◆ **Parts of the exercise**:
**1)** Echo the Knocked Up review in full, word for word.
**2)** Duplicate the lines of the listing from the line with "What do you see at coordinates (178, 73)" to the line with "center [2136, 10].", both included, and give only those lines.

◆ **Text block**:
Monday, October 31, 2011

From the PopUp Annals: Knocked Up: A Comedy From the Pro-life, Relationship-Hating Hellmouth.
By K. M. Zwick

(Note: Mature content and sarcasm warning) (Originally appeared in The Weekly Digest in October 2011)

Back in 2007, at the beginning of the aughts bromance comedy era, this was one of the most enjoyable mainstream comedies I’d seen in a long time. Having not been familiar with Apatow’s Freaks and Geeks ensemble yet, I was impressed with my introductions to Seth Rogen, especially, and his motley crew of degenerate man-children roommates with their impeccable comedic timing and bizarre roundtable-flavored banter. Additionally, having had no exposure to Ms. Katherine Heigl via Grey’s Anatomy, I considered her adept in her role as the albeit one-dimensional and gorgeous shrew. I laughed big belly laughs the whole way through this film, knowing all the while I was going to wax finger-wagging as soon as I left the theatre. Hey, I’m multi-dimensional.

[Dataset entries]
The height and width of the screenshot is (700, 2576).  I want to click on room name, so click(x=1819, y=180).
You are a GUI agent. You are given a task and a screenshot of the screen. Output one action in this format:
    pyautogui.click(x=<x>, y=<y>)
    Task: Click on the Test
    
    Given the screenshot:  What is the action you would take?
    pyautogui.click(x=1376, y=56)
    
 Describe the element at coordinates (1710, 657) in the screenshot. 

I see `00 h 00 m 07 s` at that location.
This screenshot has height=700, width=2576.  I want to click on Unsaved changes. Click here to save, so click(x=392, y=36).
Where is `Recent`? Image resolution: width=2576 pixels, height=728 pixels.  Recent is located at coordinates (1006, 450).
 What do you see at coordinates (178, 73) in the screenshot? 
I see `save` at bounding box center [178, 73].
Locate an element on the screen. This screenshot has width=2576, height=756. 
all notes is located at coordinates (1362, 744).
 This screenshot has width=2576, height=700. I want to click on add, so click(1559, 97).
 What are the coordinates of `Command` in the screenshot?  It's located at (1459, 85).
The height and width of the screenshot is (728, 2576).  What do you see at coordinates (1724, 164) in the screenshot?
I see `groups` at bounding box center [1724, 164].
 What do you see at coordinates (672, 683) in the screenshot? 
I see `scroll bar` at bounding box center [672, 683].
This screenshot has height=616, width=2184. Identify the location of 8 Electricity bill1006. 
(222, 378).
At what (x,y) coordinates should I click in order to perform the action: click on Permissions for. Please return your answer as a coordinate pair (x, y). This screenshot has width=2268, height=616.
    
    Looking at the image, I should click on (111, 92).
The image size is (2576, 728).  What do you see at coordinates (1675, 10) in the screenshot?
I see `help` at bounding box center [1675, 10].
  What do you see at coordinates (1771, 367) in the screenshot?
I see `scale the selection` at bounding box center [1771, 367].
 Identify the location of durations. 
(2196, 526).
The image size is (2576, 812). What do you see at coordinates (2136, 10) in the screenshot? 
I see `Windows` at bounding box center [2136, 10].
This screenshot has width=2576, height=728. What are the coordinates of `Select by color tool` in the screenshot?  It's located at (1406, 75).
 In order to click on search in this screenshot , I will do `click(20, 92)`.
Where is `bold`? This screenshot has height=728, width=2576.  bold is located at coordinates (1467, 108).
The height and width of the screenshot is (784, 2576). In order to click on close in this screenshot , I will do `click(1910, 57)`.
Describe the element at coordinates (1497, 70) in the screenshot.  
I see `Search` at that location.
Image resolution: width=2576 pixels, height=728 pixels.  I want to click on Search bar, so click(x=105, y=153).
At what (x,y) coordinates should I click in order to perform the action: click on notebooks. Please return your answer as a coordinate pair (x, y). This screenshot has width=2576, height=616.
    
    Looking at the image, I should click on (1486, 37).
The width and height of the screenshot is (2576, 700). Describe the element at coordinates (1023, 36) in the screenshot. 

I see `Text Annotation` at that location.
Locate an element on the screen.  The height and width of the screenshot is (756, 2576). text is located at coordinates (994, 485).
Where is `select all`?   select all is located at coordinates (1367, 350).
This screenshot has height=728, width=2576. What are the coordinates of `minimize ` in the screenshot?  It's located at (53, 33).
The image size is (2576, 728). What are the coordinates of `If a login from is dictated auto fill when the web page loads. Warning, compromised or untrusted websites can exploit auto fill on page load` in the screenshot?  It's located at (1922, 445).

◆ **Results**:
**1)**
Monday, October 31, 2011

From the PopUp Annals: Knocked Up: A Comedy From the Pro-life, Relationship-Hating Hellmouth.
By K. M. Zwick

(Note: Mature content and sarcasm warning) (Originally appeared in The Weekly Digest in October 2011)

Back in 2007, at the beginning of the aughts bromance comedy era, this was one of the most enjoyable mainstream comedies I’d seen in a long time. Having not been familiar with Apatow’s Freaks and Geeks ensemble yet, I was impressed with my introductions to Seth Rogen, especially, and his motley crew of degenerate man-children roommates with their impeccable comedic timing and bizarre roundtable-flavored banter. Additionally, having had no exposure to Ms. Katherine Heigl via Grey’s Anatomy, I considered her adept in her role as the albeit one-dimensional and gorgeous shrew. I laughed big belly laughs the whole way through this film, knowing all the while I was going to wax finger-wagging as soon as I left the theatre. Hey, I’m multi-dimensional.

**2)**
 What do you see at coordinates (178, 73) in the screenshot? 
I see `save` at bounding box center [178, 73].
Locate an element on the screen. This screenshot has width=2576, height=756. 
all notes is located at coordinates (1362, 744).
 This screenshot has width=2576, height=700. I want to click on add, so click(1559, 97).
 What are the coordinates of `Command` in the screenshot?  It's located at (1459, 85).
The height and width of the screenshot is (728, 2576).  What do you see at coordinates (1724, 164) in the screenshot?
I see `groups` at bounding box center [1724, 164].
 What do you see at coordinates (672, 683) in the screenshot? 
I see `scroll bar` at bounding box center [672, 683].
This screenshot has height=616, width=2184. Identify the location of 8 Electricity bill1006. 
(222, 378).
At what (x,y) coordinates should I click in order to perform the action: click on Permissions for. Please return your answer as a coordinate pair (x, y). This screenshot has width=2268, height=616.
    
    Looking at the image, I should click on (111, 92).
The image size is (2576, 728).  What do you see at coordinates (1675, 10) in the screenshot?
I see `help` at bounding box center [1675, 10].
  What do you see at coordinates (1771, 367) in the screenshot?
I see `scale the selection` at bounding box center [1771, 367].
 Identify the location of durations. 
(2196, 526).
The image size is (2576, 812). What do you see at coordinates (2136, 10) in the screenshot? 
I see `Windows` at bounding box center [2136, 10].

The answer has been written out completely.